The payment, about €720 million, was made through a clearing house which distributed the cash to the bondholders.
The payment through a third party means that the bank doesn't know the identity of these lenders.
The bond was issued by Anglo five years ago when it was borrowing on the international money markets to fund heavy lending under the stewardship of Sean FitzPatrick and David Drumm.
Given that Anglo's credit rating was downgraded to junk status in November 2010, many of the original investors in the bond sold the debt on in the markets long ago.
Once a company is downgraded to junk, certain companies have to sell under their investment rules.
Many investors who received yesterday's payout made big profits as they bought when the bond traded at 55-75 cent in the euro and have received 100 cent in the euro.
The bond traded well below its face value early this year because investors were concerned about full repayment of the debt given the pre-election uncertainty that Fine Gael and Labour might "burn" senior bondholders once in power.
One financial source said that he had two friends who had bought into the Anglo bond. "The first is a distressed debt fund manager who bought last year . . . he bought in at around 70," said the source. "My other friend is a New York-based fund manager who bought in over the summer at around 75 or so."
Yesterday's bond was repaid from a pool of funding at IBRC.
This pool changes every day and comprises cash from loans repaid by customers, initial proceeds from the sale of Anglo's $9.2 billion loan book and emergency loans from the Central Bank - the life support propping up IBRC.
The State is pumping €29.3 billion into Anglo and €5.4 billion into Irish Nationwide over time.
Anglo raised €3.3 billion by not fully repaying junior bondholders - who are paid more in interest for providing higher-risk debt - but the European Central Bank has blocked moves to inflict losses on more secure senior bondholders.

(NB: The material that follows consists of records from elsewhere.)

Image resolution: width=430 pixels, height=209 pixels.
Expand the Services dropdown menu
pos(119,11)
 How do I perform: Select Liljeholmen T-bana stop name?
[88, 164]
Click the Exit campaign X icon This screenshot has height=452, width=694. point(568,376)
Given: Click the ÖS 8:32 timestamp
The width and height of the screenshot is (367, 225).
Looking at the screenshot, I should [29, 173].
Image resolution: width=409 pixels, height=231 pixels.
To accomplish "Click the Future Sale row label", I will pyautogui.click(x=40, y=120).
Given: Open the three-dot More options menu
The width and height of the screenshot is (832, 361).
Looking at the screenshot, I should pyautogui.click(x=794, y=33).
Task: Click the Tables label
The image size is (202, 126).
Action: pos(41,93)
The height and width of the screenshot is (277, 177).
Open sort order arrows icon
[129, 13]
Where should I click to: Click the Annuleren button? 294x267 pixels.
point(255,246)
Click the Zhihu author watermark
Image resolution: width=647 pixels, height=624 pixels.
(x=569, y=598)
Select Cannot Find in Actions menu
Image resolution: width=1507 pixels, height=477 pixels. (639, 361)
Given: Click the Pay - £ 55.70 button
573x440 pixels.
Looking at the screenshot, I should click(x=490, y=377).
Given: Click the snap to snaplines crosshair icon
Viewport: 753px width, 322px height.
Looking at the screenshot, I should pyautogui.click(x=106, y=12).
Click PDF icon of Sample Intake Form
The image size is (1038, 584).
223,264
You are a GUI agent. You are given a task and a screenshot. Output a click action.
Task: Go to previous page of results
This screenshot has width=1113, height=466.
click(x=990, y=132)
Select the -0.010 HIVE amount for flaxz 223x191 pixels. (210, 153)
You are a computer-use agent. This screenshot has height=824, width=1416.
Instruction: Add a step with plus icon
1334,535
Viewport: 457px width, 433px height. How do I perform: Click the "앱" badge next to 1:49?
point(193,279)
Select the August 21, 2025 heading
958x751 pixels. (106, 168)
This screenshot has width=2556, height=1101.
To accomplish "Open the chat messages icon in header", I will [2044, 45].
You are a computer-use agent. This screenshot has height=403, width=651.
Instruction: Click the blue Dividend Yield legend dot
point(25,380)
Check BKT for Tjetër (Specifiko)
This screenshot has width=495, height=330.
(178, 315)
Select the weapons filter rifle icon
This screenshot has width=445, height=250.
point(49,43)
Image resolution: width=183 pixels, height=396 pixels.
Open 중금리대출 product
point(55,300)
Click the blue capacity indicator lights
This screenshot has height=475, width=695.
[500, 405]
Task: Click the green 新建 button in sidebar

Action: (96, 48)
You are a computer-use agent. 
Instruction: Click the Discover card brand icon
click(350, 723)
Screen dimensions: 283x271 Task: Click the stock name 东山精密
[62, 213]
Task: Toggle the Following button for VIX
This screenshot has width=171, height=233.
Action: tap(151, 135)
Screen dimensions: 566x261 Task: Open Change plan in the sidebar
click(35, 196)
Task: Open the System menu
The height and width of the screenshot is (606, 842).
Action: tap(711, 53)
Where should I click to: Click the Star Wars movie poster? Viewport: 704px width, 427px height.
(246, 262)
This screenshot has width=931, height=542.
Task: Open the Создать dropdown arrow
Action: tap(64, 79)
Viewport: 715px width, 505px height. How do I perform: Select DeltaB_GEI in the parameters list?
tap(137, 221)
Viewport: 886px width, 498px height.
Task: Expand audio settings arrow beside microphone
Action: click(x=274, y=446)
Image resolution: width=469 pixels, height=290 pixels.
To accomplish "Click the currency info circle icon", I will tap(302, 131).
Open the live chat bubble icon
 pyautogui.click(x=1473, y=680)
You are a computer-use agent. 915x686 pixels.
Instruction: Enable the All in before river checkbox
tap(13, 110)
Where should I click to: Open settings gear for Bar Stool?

Cross-default clauses in senior unguaranteed bonds meant that a failure to have repaid yesterday's bond could have triggered demands for the immediate repayment of senior guaranteed bonds.
The Taoiseach said yesterday that the Government was "not going to scuttle this ship" by overruling the wishes of the ECB.
He will face further calls not to repay senior unguaranteed bondholders when IBRC has to repay €1.25 billion in January, and two more bonds in June - a £400 million bond and a €600 million bond issued by Michael Fingleton's Irish Nationwide.